At the moment, he reckons that the huge technology-led change in office organisation has plateaued in that flat screen and bench seating are pretty ubiquitous, along with small format PCs. He sees this as going hand in hand with the other great change – the democratisation of the workplace with businesses operating much flatter hierarchies.
The result is what Pringle calls “the social office” – lots of different workplace settings in the one environment, a concept once alien but now firmly embedded to various degrees in all but the most conservative organisations. And although designers still need to make the case for it, he’s found increasing recognition of the workplace’s role in recruitment and retention and helping businesses achieve their objectives.
“The office has been used and we are pushing for it to be used much more as an HR mechanism. In the end, the only thing about a firm is the quality of the people. A really dynamic, attractive, sociable, well-designed office plays to the self-image of bright, engaged young workers. That’s one of the key issues now. We’re in a highly competitive workplace.”
But the next big change in workplace design, he reckons, will not be technological or organisational but motivated by climate change. Already many clients are keen on green specification and getting recycling protocols right, and Pringle expects far more emphasis on reducing the embedded energy of fit outs. He also expects far more use of video conferencing as international companies seek to reduce their air miles.
“A really good video-conferencing set up is worth its weight in gold and there are two or three good packages out there. I wouldn’t be surprised if we’re putting them into every office soon.”
But the big issue of building services and air-conditioning needs to be tackled at the base build stage – although Pringle reckons this will happen as more companies set out their sustainability strategies and green issues gain more currency in the boardroom.

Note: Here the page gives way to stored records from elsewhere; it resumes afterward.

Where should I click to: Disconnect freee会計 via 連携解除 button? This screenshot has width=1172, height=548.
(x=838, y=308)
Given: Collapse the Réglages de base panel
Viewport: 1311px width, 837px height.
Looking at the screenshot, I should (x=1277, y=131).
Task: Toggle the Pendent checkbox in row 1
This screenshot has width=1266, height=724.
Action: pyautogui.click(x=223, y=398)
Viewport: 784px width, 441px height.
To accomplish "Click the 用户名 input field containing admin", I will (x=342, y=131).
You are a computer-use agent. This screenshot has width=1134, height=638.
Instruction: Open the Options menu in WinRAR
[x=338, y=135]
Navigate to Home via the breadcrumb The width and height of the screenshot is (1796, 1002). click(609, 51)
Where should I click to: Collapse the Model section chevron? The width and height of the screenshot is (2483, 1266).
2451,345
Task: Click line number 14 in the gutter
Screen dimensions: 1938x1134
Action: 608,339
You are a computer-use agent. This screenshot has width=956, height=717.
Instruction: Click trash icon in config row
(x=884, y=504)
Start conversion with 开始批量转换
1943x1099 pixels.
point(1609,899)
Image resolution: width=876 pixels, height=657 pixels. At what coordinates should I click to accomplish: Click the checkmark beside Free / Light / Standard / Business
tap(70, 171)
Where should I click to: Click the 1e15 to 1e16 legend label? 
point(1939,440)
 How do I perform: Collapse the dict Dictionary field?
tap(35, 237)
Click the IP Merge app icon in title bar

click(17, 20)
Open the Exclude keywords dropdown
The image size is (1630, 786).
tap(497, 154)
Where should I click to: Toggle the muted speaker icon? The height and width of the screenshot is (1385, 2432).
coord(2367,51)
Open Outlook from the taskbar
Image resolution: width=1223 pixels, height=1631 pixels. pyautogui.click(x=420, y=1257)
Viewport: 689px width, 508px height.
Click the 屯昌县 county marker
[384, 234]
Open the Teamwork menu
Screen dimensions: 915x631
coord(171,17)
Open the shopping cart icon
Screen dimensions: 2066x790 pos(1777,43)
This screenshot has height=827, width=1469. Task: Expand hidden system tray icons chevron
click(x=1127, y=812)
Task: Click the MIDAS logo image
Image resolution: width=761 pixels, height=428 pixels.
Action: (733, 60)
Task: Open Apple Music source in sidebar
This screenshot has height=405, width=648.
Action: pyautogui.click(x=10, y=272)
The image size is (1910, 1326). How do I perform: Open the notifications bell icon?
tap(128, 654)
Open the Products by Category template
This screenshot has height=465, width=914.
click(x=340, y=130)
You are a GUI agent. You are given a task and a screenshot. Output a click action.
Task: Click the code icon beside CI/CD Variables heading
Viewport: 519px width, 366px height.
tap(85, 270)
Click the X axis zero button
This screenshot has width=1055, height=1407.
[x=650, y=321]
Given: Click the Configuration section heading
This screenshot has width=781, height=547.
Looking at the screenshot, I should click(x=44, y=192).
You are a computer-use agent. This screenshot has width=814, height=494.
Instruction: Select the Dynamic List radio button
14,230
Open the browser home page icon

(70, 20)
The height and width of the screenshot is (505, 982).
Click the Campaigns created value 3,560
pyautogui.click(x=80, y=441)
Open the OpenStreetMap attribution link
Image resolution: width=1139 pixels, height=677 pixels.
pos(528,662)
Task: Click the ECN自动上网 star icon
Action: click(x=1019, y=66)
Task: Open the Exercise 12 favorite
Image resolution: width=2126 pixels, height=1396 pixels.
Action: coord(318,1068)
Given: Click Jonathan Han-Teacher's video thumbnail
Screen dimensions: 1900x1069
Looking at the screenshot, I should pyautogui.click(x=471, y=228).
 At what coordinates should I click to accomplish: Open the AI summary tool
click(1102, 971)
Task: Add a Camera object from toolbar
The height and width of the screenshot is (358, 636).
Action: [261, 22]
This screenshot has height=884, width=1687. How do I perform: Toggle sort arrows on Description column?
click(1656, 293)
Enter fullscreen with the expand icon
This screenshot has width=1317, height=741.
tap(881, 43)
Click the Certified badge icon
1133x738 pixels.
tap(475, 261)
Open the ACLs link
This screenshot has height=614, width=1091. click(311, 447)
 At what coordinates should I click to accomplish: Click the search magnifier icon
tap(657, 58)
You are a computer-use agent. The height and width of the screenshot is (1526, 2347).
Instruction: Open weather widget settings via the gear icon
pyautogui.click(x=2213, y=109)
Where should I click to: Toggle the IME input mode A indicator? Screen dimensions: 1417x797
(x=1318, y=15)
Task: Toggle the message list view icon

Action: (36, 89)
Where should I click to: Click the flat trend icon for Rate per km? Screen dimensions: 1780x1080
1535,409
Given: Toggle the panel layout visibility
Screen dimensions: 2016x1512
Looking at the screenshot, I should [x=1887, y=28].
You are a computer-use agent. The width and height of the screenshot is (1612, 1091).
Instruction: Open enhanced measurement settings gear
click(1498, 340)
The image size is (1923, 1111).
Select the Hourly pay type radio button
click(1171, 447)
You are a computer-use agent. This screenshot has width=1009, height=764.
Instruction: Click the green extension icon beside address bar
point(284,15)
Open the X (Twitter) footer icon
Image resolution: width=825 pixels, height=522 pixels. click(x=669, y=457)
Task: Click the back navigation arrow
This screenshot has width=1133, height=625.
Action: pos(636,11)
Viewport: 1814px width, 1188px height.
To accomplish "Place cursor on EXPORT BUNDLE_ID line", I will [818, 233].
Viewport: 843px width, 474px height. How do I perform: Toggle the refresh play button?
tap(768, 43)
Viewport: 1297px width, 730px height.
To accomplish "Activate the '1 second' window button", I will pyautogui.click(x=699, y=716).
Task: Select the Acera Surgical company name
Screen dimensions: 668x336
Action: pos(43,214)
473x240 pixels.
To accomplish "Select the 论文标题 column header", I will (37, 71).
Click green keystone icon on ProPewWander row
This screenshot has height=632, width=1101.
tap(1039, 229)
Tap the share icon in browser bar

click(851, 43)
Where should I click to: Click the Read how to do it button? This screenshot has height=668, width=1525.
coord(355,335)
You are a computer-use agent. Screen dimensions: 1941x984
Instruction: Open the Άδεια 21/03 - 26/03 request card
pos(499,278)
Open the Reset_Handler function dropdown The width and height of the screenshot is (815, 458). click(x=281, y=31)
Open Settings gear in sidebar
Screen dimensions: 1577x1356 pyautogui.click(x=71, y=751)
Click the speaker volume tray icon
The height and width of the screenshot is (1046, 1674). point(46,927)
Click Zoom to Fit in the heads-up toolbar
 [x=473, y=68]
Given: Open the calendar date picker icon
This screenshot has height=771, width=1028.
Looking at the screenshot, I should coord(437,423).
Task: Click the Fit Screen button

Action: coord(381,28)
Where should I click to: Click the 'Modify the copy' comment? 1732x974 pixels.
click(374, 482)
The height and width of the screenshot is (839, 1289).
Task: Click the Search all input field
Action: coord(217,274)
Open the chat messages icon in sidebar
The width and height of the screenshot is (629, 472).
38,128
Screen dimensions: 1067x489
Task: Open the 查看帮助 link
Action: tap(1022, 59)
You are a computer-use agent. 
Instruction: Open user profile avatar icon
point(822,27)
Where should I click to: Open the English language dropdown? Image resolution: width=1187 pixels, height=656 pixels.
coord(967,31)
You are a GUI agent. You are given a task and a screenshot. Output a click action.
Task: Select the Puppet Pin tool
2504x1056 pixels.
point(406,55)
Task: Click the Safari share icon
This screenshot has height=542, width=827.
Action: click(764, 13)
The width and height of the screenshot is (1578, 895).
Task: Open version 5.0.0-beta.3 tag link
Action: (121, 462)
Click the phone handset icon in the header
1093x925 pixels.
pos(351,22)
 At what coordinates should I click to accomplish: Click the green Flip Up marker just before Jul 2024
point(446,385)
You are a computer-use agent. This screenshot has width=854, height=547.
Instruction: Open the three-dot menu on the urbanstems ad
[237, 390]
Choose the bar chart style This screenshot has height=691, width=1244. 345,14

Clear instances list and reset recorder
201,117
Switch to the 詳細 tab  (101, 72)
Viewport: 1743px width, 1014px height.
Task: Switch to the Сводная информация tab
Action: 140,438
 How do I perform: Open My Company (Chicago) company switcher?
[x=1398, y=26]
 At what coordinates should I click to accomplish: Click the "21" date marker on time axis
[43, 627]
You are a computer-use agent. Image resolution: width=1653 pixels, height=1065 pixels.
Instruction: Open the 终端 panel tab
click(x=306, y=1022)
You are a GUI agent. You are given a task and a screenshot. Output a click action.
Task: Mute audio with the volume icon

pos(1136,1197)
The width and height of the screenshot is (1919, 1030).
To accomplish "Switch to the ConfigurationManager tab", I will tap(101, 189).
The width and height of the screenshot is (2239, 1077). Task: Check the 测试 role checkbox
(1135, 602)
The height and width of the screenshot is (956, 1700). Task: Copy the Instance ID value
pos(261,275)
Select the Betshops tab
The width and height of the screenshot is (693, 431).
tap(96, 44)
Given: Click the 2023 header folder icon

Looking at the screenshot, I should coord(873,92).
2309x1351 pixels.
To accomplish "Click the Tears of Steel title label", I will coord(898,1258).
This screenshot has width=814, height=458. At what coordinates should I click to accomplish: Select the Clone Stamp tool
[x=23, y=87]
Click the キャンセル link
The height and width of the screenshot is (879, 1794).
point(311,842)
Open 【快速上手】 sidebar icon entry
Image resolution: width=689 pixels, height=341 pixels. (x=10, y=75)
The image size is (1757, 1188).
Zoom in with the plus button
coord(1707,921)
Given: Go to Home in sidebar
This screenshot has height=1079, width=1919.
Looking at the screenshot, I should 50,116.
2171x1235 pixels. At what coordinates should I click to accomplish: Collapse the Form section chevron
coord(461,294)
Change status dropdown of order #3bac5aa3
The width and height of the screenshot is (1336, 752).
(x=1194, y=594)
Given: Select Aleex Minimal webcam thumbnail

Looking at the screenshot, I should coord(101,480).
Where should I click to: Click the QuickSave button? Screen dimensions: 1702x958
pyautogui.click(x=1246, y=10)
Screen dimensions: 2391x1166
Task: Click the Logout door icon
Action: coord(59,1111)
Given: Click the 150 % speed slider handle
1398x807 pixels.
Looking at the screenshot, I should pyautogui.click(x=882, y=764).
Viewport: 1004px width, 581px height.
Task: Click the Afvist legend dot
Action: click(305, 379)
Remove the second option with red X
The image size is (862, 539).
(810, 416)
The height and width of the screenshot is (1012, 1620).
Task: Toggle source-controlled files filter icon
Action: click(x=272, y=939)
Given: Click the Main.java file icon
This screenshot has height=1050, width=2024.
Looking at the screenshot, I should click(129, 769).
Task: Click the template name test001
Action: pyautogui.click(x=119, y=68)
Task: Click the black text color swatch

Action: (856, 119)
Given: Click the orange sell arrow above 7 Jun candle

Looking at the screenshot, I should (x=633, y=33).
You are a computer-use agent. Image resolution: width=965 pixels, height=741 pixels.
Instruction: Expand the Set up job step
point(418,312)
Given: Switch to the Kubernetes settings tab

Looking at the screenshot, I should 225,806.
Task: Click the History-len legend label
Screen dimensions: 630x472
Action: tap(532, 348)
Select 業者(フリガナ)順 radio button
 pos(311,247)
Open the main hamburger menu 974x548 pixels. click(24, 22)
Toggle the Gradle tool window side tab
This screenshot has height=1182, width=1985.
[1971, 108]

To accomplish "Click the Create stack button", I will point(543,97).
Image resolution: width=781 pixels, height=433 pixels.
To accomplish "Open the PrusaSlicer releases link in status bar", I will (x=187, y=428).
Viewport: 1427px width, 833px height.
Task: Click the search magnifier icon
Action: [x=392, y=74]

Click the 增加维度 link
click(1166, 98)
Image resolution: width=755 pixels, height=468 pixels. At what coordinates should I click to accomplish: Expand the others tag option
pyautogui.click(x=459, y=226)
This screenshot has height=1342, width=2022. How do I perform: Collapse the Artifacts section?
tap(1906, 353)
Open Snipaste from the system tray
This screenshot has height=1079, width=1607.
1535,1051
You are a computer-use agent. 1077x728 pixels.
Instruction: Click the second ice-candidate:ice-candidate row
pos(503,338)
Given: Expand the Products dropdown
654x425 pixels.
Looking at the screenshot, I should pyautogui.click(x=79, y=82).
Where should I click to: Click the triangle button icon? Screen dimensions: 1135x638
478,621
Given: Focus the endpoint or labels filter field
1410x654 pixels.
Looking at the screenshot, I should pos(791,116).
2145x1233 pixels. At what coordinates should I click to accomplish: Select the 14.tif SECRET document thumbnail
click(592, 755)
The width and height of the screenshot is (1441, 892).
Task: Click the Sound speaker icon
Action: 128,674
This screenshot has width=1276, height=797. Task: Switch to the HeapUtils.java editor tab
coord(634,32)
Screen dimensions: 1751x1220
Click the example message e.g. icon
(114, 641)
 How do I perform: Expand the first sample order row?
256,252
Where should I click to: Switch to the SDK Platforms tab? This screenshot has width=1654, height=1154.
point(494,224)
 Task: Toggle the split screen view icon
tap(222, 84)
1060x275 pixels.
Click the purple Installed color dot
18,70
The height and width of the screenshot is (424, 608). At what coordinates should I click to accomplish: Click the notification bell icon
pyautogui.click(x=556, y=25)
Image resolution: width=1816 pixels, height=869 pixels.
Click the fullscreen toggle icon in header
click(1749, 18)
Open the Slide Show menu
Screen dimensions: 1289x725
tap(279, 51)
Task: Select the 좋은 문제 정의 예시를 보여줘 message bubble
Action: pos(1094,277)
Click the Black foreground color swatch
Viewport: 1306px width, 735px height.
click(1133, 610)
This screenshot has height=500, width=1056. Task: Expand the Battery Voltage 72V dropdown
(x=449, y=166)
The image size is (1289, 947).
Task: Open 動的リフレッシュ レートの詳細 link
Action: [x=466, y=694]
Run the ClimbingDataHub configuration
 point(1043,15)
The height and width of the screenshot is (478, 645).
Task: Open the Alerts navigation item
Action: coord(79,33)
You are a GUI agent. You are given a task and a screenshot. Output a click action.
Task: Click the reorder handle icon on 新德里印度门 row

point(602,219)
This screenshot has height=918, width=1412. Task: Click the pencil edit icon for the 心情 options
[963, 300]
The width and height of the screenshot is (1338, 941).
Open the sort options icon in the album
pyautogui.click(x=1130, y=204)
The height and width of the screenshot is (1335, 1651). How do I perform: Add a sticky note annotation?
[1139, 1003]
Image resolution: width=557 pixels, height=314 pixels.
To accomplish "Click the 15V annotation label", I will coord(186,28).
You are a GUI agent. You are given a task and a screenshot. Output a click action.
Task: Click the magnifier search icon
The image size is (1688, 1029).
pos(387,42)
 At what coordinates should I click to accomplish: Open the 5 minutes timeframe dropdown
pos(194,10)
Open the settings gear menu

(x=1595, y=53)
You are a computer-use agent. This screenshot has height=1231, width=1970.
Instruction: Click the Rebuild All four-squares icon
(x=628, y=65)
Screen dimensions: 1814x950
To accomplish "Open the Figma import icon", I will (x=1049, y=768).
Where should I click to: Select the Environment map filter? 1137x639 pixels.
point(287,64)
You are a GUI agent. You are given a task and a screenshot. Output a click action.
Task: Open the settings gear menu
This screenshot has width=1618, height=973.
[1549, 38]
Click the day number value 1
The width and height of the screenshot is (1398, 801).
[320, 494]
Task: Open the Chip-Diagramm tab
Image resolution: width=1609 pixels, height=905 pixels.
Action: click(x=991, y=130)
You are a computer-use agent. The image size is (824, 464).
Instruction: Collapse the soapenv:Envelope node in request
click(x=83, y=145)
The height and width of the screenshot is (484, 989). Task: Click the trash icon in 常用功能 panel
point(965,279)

Pringle admits he’s always being told he’s highly competitive and this has obviously stood him in good stead. He’s open about his ambitions for the 80-strong practice to be the leading workplace designer, instead of one of a handful of top practices, and having done his time-consuming term as RIBA president – where he campaigned particularly on improving the quality of PFI procurement and climate change – he is now in more of a position to make it happen.
“We’d like to pull clear of the pack. We need to be differentiated,” he says, keen to attract the very best designer. Another plan is to design hotels and mass housing.
But Pringle still has time for other matters. Aside from his ongoing RIBA activities, he is busy with Architects for Aid, which has completed dozens of projects in just three years. Another long-held ambition is to recreate the Skylon on the South Bank, and Pringle launches a scheme to do this at the Festival of Architecture in July, where a life-sized image of the iconic tower will be projected on the Shell Centre.
He clearly loves what he’s doing: “The great thing about running an architectural practice is that you’re working with young people and they don’t let you get old. It keeps you in touch and interested.”
Just don’t mention the R word. Retirement is absolutely nowhere on the radar and, as he says, architecture’s an old man’s game anyway. But with a flight route book never far from his pocket and a diary full of sailing dates, if he did ever decide to step back from the office design world, he’d have no problem at all adjusting his work- play balance.